Mit Blick auf die konkreten Räume werden Unterschiede in den Anforderungen deutlich, welche die Arbeit an der Atmosphäre jeweils hervorruft. Changiert das Bett zwischen einer schützenden und gefährdenden Intimität für unterschiedliche Akteur_innen, so ist das Krankenzimmer von Aushandlungen um Zuständigkeiten und um die Arbeit an einer Wohlfühlatmosphäre geprägt, die die Kapazitäten von Pflege als auch Reinigung übersteigt. Auf der Ebene der Station knüpfen sich an die vertrauensvolle Atmosphäre Fragen nach Ruf und Prestige der Klinik, für die Reinigungsarbeiten ein notwendiges, jedoch wenig beachtetes Mittel darstellen.

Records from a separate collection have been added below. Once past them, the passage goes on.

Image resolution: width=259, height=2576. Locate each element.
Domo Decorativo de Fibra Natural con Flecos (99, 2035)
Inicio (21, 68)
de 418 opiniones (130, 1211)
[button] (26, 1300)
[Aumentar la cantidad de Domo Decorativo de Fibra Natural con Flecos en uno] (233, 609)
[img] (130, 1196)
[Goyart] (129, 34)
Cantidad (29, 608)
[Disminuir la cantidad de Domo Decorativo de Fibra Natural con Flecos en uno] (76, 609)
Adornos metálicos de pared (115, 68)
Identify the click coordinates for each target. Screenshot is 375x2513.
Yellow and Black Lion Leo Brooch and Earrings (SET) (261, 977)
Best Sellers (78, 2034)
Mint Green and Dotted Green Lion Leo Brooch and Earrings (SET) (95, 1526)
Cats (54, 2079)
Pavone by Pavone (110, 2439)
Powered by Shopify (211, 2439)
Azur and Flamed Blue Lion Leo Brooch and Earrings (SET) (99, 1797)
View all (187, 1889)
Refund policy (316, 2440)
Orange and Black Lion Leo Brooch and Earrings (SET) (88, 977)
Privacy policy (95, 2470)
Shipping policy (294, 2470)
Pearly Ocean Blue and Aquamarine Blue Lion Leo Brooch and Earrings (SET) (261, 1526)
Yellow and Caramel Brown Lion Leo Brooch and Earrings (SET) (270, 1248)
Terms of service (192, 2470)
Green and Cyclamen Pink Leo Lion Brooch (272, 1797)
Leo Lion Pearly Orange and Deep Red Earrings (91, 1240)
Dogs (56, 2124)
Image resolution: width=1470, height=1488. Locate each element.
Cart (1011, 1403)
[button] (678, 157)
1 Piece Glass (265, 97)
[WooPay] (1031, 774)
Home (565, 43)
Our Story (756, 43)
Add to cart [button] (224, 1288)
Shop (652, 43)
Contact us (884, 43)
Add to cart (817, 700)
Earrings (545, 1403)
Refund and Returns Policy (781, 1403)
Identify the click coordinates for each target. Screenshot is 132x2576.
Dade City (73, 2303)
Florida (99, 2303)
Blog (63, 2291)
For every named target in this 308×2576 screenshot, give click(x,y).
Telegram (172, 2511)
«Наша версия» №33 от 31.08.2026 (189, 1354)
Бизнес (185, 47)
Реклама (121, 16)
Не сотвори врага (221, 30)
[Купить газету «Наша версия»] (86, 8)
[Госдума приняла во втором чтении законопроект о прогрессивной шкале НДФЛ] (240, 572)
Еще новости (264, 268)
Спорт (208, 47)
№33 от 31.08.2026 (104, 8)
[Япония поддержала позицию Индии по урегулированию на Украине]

Das hier zu beobachtende Cocooning, die Fürsorge für die Umwelt der Patient_innen, ist von Diskursen um hygienische Reinheit und Reinlichkeit geprägt, deren Feminisierung und Rassifizierung eine lange historische Kontinuität aufweisen. In der Analyse werden sie zudem als Ausdruck und Effekt struktureller Bedingungen sichtbar: Dem Zeitdruck der Reinigungskräfte, der durch Ökonomisierungsprozesse wie der Politik des Outsourcings und damit Prekarisierung nicht-medizinischer Leistungen bedingt ist, dem Personalmangel in der Pflege und der nach wie vor vergeschlechtlichten Struktur der Krankenhaushierarchie, die den Status der jeweiligen Tätigkeiten markiert.

In Krankenhausräumen ist die Sorge für die Umwelt also immer zugleich auch eine Frage der Infektionsprävention. Somit verwundert es nicht erst seit der breiteren Debatte um „Systemrelevanz“, dass diese Arbeit sowie ihre Akteur_innen meist unsichtbar bleiben oder zumindest übersehen werden. Ein ethnografischer Einblick in Hygiene- und Sauberkeitspraktiken rückt diese Akteur_innen und ihre Arbeit ins Blickfeld. So wird deutlich, dass auch die Sorge für klinische Umwelten eingebettet ist in spezifische Macht- und Ungleichheitsverhältnisse, die sich bei genauerem Hinsehen als historisch gewachsen erweisen.